Dont fall in love...haha


----------



## Asian Spirit (Mar 1, 2010)

mcgann1956 said:


> Plan on moving to Butuan this summer. Anyone have any hints on what mistakes not to make. Thanks Pat


Hi Pat,

This list of thing to do and not to do would stretch from here to the moon and back-several times.
Best thing is to just take it slow and careful. Watch for the endless scams and trust locals as much as your would trust a diamond back rattler to not strike. At least till you've been here for a year or two.

Read as much as you can here in this site as well as others to get a feel for what it is like.
Also, despite what others may say, avoid the very southern islands in the country.

I'm showing your location as out of California. Man, you're gonna have to get use to the heat here compared to that snow and sub-zero winter weather. Been there---done that!!



Jet Lag..


----------



## mcgann1956 (Jun 14, 2015)

Thanks, I stick to the rob. mall


----------



## M.C.A. (Feb 24, 2013)

*Shopping makes a difference on the wallet*



mcgann1956 said:


> Thanks, I stick to the rob. mall


That's an expensive spot to shop for anything, you start shopping at markets and non chain grocery stores (you'll need cash in some spots) and you'll find some serious price differences not to mention the over taxing VAT charges and other taxes leveled on us in those large malls.

Earlier this year I threw caution to the wind and shopped at a large SM mall grocery (Robinsons the same), my bill was 9,000 pesos but add in the VAT taxes and other misc tax charges, my grand total was 12,000 pesos, I'll only shop there now for certain imported hard to find items such as BBQ sauce, Siracha, Beef steaks.


----------



## fmartin_gila (May 15, 2011)

mcalleyboy said:


> That's an expensive spot to shop for anything, you start shopping at markets and non chain grocery stores (you'll need cash in some spots) and you'll find some serious price differences not to mention the over taxing VAT charges and other taxes leveled on us in those large malls.
> 
> Earlier this year I threw caution to the wind and shopped at a large SM mall grocery (Robinsons the same), my bill was 9,000 pesos but add in the VAT taxes and other misc tax charges, my grand total was 12,000 pesos, I'll only shop there now for certain imported hard to find items such as BBQ sauce, Siracha, Beef steaks.
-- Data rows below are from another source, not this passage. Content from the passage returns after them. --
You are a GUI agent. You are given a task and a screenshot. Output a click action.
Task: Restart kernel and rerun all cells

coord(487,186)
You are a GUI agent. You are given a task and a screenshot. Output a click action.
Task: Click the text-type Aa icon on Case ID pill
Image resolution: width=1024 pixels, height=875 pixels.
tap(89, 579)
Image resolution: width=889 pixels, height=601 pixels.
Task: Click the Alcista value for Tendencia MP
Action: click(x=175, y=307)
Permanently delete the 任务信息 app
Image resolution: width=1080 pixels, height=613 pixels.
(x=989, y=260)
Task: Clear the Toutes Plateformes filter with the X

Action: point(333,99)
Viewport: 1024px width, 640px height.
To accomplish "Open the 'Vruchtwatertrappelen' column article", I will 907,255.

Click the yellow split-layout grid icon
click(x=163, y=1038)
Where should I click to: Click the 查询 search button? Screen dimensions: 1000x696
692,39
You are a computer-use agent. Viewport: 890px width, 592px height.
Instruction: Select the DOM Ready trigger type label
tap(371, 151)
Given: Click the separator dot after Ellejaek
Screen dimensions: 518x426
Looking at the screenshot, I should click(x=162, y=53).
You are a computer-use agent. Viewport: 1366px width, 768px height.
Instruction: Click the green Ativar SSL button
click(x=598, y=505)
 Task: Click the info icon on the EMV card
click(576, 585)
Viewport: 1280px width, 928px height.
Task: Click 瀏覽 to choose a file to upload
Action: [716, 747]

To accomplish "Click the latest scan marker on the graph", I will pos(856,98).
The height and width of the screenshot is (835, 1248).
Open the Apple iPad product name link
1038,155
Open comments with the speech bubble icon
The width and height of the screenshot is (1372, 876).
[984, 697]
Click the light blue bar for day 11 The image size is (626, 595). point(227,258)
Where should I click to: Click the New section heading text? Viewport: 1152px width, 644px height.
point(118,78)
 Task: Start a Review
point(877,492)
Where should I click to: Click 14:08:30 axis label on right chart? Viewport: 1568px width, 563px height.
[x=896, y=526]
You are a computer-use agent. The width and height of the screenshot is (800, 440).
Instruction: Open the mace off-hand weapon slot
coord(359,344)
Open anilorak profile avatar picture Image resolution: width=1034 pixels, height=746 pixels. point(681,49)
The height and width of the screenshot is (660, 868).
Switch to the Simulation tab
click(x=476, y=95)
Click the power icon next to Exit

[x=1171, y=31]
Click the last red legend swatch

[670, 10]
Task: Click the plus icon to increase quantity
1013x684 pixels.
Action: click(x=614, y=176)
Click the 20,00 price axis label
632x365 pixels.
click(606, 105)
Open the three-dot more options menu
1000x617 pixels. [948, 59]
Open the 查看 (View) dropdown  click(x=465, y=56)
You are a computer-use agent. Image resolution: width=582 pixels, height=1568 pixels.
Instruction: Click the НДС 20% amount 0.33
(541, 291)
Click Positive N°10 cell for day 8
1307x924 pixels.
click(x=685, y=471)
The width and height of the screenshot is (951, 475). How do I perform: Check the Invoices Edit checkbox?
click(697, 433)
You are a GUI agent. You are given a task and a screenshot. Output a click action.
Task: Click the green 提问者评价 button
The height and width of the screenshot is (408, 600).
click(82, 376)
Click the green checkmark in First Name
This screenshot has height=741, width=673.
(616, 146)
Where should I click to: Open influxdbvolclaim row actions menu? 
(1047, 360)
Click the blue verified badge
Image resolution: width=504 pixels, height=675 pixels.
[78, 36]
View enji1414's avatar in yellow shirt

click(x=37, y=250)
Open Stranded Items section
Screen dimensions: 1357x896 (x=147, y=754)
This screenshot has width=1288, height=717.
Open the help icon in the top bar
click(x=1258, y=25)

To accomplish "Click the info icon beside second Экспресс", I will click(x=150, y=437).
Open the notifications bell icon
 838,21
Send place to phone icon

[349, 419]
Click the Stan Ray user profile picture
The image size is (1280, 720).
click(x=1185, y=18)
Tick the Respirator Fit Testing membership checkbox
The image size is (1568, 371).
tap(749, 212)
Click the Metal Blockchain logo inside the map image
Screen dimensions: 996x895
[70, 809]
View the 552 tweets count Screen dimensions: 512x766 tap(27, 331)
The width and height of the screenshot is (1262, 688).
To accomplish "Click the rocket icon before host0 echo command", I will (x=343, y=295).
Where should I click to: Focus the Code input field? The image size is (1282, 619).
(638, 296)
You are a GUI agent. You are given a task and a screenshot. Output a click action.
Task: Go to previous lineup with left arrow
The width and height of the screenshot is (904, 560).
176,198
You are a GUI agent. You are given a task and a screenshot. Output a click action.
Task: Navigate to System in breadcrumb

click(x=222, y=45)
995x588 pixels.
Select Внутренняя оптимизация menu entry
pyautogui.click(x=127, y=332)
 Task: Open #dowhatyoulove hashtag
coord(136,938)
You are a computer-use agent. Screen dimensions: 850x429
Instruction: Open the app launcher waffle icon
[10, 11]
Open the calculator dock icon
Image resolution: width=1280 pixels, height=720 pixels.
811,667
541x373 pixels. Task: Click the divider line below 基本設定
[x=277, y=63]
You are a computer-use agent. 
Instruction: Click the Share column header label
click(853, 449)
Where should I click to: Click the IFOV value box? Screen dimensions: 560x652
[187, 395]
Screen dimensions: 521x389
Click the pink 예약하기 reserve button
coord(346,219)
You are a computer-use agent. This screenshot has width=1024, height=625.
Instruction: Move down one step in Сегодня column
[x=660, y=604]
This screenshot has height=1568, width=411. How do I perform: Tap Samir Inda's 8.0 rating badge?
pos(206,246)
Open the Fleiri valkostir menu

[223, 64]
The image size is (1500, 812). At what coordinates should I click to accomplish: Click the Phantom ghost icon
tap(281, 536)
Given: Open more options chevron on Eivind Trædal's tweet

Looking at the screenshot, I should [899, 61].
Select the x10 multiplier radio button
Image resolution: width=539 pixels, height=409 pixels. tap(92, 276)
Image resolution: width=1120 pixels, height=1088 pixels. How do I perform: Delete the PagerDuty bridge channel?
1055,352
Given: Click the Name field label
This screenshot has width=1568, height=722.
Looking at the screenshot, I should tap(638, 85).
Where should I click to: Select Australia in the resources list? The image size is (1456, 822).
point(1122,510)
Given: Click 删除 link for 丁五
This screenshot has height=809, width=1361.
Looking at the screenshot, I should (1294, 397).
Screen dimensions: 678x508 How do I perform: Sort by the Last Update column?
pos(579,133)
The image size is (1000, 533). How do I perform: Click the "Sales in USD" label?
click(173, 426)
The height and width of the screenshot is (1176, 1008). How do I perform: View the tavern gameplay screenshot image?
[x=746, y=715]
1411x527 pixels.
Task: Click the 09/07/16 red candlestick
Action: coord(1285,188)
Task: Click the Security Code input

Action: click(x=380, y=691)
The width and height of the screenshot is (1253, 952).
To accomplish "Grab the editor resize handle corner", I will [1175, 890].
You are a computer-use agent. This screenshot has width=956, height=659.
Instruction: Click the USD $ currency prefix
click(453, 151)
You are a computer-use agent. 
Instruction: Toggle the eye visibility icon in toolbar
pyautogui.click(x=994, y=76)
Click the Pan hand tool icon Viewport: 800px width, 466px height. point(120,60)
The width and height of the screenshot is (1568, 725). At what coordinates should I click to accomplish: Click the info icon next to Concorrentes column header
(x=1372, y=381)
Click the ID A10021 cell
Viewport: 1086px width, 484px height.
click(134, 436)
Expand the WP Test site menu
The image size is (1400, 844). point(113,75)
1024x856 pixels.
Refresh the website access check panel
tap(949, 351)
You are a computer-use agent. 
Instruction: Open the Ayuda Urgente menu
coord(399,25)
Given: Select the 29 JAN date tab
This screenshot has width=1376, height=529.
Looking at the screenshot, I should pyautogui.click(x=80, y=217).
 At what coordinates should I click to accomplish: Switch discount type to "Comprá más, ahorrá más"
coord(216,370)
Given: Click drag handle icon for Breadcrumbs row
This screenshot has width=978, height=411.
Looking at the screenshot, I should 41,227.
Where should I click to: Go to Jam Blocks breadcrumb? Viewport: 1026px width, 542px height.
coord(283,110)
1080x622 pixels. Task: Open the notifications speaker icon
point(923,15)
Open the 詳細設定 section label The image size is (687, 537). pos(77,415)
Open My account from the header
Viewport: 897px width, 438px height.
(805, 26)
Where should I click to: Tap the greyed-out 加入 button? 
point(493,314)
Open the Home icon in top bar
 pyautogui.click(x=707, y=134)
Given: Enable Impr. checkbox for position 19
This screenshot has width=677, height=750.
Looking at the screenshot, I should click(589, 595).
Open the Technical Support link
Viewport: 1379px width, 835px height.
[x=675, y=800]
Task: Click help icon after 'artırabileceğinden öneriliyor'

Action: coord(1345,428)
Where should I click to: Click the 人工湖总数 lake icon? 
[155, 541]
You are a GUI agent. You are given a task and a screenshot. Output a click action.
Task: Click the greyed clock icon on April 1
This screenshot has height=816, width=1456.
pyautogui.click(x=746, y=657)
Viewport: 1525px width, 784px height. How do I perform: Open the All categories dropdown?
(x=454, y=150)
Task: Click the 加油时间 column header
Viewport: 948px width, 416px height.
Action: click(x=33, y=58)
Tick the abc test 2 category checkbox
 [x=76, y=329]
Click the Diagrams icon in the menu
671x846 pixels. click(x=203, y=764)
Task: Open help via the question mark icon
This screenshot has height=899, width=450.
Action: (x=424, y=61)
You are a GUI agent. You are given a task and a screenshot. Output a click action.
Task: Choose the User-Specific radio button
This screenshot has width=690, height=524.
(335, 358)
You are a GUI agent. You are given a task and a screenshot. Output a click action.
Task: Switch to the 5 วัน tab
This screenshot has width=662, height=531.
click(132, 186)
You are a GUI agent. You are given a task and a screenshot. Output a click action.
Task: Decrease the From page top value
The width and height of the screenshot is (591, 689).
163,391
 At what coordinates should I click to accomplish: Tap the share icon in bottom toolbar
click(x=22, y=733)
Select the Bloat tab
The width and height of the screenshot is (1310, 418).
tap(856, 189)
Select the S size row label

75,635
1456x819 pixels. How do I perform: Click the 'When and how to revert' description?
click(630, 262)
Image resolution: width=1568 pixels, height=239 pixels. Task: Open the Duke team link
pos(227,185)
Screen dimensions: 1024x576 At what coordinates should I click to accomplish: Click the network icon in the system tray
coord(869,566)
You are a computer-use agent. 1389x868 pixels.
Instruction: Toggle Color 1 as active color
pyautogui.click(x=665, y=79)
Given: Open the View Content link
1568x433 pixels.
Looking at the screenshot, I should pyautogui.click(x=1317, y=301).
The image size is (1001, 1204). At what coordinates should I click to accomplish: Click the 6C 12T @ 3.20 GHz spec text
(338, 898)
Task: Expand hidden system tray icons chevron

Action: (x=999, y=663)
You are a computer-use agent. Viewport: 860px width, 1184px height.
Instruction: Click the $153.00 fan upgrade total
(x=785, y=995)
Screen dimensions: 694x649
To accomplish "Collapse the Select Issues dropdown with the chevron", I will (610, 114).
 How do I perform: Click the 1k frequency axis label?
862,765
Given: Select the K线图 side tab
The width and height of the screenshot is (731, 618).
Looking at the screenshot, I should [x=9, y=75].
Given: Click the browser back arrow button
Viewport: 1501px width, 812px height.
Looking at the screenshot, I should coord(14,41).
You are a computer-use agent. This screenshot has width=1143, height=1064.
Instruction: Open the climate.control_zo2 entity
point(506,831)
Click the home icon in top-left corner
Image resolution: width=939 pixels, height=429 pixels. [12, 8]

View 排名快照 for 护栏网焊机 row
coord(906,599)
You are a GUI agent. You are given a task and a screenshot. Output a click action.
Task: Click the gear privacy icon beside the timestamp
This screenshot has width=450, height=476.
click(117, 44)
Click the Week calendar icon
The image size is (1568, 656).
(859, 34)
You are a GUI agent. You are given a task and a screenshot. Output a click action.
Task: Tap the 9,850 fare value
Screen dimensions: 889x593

Will second that thought. My Wife normally shops the local marketplace and only goes to the Chain Stores to get some things she can't get in the local marketplace.

Fred


----------



## cyberfx1024 (May 21, 2015)

I second that. I only shop in the big main stores when I need something that I can not get in the local market such as diapers. But when my wife goes she stocks up so that she does not have to go back for 2 weeks. 

My questions is if your wife is from Butuan? I have been up there a few times it's pretty decent, just listen to your wife about where to go and where not to go. Also let her handle pretty much all the transactions and you stay far away, I say this because if they see you then you will be automatically be charged the Kano tax and prices.


----------



## fmartin_gila (May 15, 2011)

cyberfx1024 said:


> let her handle pretty much all the transactions and you stay far away, I say this because if they see you then you will be automatically be charged the Kano tax and prices.


Fully agreed. Have seen it over & over. I stay in the background until she nails down the price of things.

Fred


----------



## M.C.A. (Feb 24, 2013)

*Explore on your own*



cyberfx1024 said:


> I second that. I only shop in the big main stores when I need something that I can not get in the local market such as diapers. But when my wife goes she stocks up so that she does not have to go back for 2 weeks.
> 
> My questions is if your wife is from Butuan? I have been up there a few times it's pretty decent, just listen to your wife about where to go and where not to go. Also let her handle pretty much all the transactions and you stay far away, I say this because if they see you then you will be automatically be charged the Kano tax and prices.


Trouble with our wife and in-laws is they don't really explore, they have the same route like a horse I once rode on at the Millington Navy school, they start on one end and end up at the finish the handler told me to "Enjoy the ride", seen the handler 5 minutes later with bucking horse and screaming, I've got a green horse, same horse that I couldn't handle and he gave me the slowest horse in the ranch...

I found all the cheap spots to shop for groceries, found all the computer spots and lower priced hardware stores, neighbors and in-laws are clueless unless they're spending their hard earned cash, you won't find these spots unless you leave the wife at home, and explore on your own, bring no kids or family members, basically I took routes to other cities and area's within the city we don't ever seem to hit.


----------



## cvgtpc1 (Jul 28, 2012)

cyberfx1024 said:


> I say this because if they see you then you will be automatically be charged the Kano tax and prices.


Why you learn what the real prices are and expect them....if they won't sell then don't buy. They'll learn. There are some smart vendors that know a sale is a sale.

I remember one vendor wanted to charge me double....was fun having them watch me buy from the next one who charged the real price lol


----------



## M.C.A. (Feb 24, 2013)

*Vendor Products*



cvgtpc1 said:


> Why you learn what the real prices are and expect them....if they won't sell then don't buy. They'll learn. There are some smart vendors that know a sale is a sale.
> 
> I remember one vendor wanted to charge me double....was fun having them watch me buy from the next one who charged the real price lol


Many of these products the Vendors sell are sold dirt cheap at Chinese stores, you wouldn't believe how cheap the knifes and other gadgets are.


----------